Friday, November 25, 2011

Home - for a bit :)


Happy Thanksgiving! 

I started out my Thanksgiving with a few texts (not mass -- which I HATE) to family and friends.  Then, I headed out to a greenway-trail in my husband's hometown and ran about 6 miles.  I wanted to pre-emptively burn some calories.  I don't like that gross-over-full feeling you get around 6:00 on Thanksgiving night.  The run definitely helped.  I'm looking forward to another run (or a walk if my husband decides to join me) tomorrow morning before doing a little bit of work and relaxing with family.  

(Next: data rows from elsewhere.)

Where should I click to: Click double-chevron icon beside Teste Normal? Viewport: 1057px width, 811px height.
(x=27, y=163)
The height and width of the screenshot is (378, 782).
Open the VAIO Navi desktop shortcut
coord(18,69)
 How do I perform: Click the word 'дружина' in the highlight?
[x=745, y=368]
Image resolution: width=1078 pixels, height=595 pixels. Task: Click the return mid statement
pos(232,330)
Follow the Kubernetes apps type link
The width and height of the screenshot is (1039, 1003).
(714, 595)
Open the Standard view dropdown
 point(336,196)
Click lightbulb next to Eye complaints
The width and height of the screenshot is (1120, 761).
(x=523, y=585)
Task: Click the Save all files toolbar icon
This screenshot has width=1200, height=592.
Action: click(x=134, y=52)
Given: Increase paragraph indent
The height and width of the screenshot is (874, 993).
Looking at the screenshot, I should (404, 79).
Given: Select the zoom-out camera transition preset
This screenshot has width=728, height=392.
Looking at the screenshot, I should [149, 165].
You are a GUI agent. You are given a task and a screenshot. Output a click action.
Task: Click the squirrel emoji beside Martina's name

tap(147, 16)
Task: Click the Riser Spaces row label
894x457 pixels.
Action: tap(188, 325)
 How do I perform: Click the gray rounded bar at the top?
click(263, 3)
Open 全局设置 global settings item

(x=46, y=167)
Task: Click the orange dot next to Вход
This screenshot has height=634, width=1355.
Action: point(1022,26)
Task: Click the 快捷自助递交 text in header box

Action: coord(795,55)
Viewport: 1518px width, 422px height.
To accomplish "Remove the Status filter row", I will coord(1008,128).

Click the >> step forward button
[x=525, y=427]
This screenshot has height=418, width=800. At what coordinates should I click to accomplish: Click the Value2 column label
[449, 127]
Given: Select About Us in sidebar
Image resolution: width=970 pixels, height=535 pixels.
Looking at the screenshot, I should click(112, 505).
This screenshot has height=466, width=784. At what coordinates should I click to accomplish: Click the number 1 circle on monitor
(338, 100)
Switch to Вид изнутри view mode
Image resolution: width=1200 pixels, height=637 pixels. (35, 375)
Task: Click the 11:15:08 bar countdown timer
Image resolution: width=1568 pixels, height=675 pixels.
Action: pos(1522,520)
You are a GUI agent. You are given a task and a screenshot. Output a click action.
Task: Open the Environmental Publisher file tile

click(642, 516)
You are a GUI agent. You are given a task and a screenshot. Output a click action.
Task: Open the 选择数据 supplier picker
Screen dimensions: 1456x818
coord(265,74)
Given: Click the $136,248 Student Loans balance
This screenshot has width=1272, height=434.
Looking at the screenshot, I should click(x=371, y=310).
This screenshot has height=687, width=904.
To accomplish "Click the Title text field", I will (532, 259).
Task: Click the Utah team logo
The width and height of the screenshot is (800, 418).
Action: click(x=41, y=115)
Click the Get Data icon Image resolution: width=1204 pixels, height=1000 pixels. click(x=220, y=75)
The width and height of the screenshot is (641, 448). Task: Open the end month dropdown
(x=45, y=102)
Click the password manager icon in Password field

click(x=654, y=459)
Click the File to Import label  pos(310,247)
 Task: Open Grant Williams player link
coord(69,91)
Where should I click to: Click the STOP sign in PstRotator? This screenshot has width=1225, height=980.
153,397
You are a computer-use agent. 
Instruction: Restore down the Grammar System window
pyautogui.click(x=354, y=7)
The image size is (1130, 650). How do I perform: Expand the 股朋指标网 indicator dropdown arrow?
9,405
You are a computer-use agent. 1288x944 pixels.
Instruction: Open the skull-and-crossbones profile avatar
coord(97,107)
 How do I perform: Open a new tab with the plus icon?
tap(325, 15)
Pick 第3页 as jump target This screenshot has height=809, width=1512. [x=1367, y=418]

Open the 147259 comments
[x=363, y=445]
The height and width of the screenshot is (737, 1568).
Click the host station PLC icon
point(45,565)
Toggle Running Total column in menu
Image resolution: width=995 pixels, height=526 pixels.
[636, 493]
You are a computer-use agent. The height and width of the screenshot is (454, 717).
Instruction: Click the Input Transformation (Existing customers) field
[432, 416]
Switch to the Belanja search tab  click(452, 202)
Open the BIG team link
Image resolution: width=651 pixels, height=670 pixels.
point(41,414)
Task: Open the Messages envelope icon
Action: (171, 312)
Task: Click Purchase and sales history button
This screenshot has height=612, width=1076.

We had some amazing food.  Besides seeing family, who we never get to see often enough, it felt great to be completely disconnected from our exhausting, busy, dirty, crowded, challenging, sophisticated and sometimes, foreign-feeling, lives in Chicago.  I have to admit that every time I return to the south, or anywhere in its proximity since, technically, Indiana is not the South, I always want to hide and stay for awhile.  The south is sort of ingrained in me in a way that is truly difficult to explain.  Some may interpret it as just wanting to be near my family and the people and places I know.  That is certainly part of it.  However, there is something truly good about where I am from.  The people are good.  The food is good.  Life is so simple.  When compared with our daily existence in Chicago, there is no contest.  The sheer number of steps it takes me to get from point A to point B on any given day would have been incredibly overwhelming to me 10 years ago.  That is not to say that everything about the south is perfect.  It is decidedly not perfect.  At times, it is overwhelmingly narrow-minded, hyper (dare I say, faux) religious, short-sighted and inefficient.  However, it is home.  Sometimes, I don't know how it happens, but you just can't divorce the innermost aspects of your persona from the parts of your home that are intricately ingrained in your DNA - if that makes sense.  

A preacher friend of mine once told me, if you're from Kentucky, you're either home or you're forever trying to make your way back there.